==== STORED ROWS ====

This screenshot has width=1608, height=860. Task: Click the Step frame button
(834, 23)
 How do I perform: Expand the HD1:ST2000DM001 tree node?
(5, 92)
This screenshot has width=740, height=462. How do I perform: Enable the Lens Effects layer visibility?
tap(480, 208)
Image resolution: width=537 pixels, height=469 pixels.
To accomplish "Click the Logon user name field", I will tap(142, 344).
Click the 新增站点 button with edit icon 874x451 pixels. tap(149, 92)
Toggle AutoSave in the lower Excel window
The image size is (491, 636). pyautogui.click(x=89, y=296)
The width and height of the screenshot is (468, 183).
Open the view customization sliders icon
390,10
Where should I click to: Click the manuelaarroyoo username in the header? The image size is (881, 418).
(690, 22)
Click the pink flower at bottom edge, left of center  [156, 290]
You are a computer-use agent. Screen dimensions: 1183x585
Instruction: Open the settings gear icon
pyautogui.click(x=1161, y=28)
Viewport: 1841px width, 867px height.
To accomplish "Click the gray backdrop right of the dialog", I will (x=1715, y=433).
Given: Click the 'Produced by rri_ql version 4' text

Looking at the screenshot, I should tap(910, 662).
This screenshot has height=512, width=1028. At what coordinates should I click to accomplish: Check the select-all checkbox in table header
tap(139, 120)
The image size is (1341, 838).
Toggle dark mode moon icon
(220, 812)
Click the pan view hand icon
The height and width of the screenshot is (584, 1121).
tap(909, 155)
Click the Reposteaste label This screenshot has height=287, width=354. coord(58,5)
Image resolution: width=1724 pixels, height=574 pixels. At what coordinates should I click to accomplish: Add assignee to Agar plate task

====

▶ _EXERCISE_: Copy out all of the records above word for word, keeping each line unchanged.

▶ _EXERCISE OUTPUT_:
This screenshot has width=1608, height=860. Task: Click the Step frame button
(834, 23)
 How do I perform: Expand the HD1:ST2000DM001 tree node?
(5, 92)
This screenshot has width=740, height=462. How do I perform: Enable the Lens Effects layer visibility?
tap(480, 208)
Image resolution: width=537 pixels, height=469 pixels.
To accomplish "Click the Logon user name field", I will tap(142, 344).
Click the 新增站点 button with edit icon 874x451 pixels. tap(149, 92)
Toggle AutoSave in the lower Excel window
The image size is (491, 636). pyautogui.click(x=89, y=296)
The width and height of the screenshot is (468, 183).
Open the view customization sliders icon
390,10
Where should I click to: Click the manuelaarroyoo username in the header? The image size is (881, 418).
(690, 22)
Click the pink flower at bottom edge, left of center  [156, 290]
You are a computer-use agent. Screen dimensions: 1183x585
Instruction: Open the settings gear icon
pyautogui.click(x=1161, y=28)
Viewport: 1841px width, 867px height.
To accomplish "Click the gray backdrop right of the dialog", I will (x=1715, y=433).
Given: Click the 'Produced by rri_ql version 4' text

Looking at the screenshot, I should tap(910, 662).
This screenshot has height=512, width=1028. At what coordinates should I click to accomplish: Check the select-all checkbox in table header
tap(139, 120)
The image size is (1341, 838).
Toggle dark mode moon icon
(220, 812)
Click the pan view hand icon
The height and width of the screenshot is (584, 1121).
tap(909, 155)
Click the Reposteaste label This screenshot has height=287, width=354. coord(58,5)
Image resolution: width=1724 pixels, height=574 pixels. At what coordinates should I click to accomplish: Add assignee to Agar plate task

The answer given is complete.